GOAL OF THE EXERCISE:
Only the lines below, from the one with "Oranges (46, 1471)" through the one with "Foie gras (48, 1435)", are to be written out, exactly.

Segment Open

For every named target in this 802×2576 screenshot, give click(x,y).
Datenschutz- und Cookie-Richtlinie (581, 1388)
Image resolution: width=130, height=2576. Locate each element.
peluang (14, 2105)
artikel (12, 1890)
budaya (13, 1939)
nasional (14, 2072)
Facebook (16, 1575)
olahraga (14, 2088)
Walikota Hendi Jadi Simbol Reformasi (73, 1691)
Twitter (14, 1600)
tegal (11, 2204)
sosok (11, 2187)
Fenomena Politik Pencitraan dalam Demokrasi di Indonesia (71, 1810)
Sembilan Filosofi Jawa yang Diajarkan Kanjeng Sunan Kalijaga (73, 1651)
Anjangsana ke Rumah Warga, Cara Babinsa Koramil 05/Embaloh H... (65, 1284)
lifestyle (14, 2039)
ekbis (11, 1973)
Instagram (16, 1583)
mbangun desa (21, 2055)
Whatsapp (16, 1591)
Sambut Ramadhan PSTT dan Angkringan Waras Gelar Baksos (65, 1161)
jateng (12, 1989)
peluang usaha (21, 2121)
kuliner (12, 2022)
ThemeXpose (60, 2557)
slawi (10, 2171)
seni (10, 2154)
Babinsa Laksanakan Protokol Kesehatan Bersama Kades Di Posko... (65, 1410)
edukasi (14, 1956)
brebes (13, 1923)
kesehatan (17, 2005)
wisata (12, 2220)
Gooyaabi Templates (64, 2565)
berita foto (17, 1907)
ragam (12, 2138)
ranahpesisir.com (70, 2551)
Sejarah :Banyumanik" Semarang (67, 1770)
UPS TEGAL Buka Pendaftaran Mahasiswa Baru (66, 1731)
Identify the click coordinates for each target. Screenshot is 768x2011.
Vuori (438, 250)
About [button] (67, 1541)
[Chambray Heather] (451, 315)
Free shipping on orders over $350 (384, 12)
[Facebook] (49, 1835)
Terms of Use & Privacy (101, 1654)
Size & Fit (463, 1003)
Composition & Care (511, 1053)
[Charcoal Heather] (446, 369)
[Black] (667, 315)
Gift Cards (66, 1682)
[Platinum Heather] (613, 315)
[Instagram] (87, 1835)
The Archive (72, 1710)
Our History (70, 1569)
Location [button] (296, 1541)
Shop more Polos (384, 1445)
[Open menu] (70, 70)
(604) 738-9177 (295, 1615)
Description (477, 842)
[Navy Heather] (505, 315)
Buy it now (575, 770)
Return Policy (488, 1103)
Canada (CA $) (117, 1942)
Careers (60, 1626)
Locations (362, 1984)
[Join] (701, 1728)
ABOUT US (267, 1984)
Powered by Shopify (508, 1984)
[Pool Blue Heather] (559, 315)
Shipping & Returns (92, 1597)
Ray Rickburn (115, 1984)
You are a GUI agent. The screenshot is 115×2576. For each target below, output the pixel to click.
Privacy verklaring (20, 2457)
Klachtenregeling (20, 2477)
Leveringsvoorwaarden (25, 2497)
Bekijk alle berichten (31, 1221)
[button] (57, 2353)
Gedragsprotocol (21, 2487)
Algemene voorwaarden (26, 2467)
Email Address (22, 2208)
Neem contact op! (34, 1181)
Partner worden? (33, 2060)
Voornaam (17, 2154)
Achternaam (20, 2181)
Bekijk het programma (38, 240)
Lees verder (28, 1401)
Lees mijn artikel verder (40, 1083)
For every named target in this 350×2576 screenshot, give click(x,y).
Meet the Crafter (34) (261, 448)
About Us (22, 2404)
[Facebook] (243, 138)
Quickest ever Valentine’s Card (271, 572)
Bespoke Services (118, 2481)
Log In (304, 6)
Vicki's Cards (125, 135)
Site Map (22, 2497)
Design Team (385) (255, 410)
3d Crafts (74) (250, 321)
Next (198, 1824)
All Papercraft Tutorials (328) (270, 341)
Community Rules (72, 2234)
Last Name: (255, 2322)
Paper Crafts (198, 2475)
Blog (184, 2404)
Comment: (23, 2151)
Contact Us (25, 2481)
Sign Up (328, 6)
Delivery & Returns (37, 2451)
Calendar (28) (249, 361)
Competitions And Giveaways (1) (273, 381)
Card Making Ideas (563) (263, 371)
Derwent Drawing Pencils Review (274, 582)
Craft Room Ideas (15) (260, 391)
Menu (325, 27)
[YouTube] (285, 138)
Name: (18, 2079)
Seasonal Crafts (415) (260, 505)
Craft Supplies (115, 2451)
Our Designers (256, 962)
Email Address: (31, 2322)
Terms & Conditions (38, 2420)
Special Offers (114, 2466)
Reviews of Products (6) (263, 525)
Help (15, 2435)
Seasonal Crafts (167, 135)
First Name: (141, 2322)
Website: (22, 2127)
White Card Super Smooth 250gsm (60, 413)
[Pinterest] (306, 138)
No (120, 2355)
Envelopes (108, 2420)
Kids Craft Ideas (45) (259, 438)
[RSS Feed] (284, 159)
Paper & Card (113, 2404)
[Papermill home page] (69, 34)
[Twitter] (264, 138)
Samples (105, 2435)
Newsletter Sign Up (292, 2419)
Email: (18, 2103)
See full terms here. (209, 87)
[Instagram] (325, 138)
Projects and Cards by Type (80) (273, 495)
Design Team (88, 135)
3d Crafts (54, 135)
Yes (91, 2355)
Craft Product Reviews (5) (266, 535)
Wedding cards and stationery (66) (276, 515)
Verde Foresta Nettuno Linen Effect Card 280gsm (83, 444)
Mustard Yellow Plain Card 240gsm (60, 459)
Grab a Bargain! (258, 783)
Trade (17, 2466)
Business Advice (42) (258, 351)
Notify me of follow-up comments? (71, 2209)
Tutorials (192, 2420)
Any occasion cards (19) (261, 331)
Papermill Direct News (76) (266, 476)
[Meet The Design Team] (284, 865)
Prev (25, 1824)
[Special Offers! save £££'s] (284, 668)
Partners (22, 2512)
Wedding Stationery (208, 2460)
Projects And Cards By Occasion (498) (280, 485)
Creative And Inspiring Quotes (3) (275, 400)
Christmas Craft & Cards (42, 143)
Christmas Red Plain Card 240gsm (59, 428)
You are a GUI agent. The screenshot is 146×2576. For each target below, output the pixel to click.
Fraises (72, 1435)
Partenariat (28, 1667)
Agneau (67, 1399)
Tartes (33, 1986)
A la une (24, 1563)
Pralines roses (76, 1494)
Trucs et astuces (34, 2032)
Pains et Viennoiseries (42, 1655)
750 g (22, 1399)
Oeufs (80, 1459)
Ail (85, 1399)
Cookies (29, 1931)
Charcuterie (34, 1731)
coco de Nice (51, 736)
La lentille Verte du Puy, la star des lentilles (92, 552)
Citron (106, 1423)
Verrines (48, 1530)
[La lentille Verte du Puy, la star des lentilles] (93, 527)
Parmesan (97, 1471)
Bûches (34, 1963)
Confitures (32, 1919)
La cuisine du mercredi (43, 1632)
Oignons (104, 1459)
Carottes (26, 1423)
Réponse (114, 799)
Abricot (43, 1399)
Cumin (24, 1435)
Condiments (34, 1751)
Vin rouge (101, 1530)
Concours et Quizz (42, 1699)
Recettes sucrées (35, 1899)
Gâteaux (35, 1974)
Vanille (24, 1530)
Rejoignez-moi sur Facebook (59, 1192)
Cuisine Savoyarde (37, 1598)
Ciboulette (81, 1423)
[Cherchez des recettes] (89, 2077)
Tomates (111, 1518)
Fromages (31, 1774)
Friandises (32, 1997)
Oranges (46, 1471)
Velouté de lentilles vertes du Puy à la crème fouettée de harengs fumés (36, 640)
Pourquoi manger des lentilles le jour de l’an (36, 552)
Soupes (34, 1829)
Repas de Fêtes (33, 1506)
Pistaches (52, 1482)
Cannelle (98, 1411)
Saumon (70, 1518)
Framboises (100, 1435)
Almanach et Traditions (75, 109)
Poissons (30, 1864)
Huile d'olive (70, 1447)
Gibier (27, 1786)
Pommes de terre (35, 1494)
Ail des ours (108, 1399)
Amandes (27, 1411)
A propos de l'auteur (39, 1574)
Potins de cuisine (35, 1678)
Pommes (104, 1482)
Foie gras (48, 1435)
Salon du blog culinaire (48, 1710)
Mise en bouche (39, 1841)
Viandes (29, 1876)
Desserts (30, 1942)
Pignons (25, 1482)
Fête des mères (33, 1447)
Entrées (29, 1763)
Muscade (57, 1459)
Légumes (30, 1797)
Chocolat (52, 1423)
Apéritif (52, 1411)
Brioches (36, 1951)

Segment Closed

SOLUTION TO THIS PROBLEM:
Oranges (46, 1471)
Velouté de lentilles vertes du Puy à la crème fouettée de harengs fumés (36, 640)
Pourquoi manger des lentilles le jour de l’an (36, 552)
Soupes (34, 1829)
Repas de Fêtes (33, 1506)
Pistaches (52, 1482)
Cannelle (98, 1411)
Saumon (70, 1518)
Framboises (100, 1435)
Almanach et Traditions (75, 109)
Poissons (30, 1864)
Huile d'olive (70, 1447)
Gibier (27, 1786)
Pommes de terre (35, 1494)
Ail des ours (108, 1399)
Amandes (27, 1411)
A propos de l'auteur (39, 1574)
Potins de cuisine (35, 1678)
Pommes (104, 1482)
Foie gras (48, 1435)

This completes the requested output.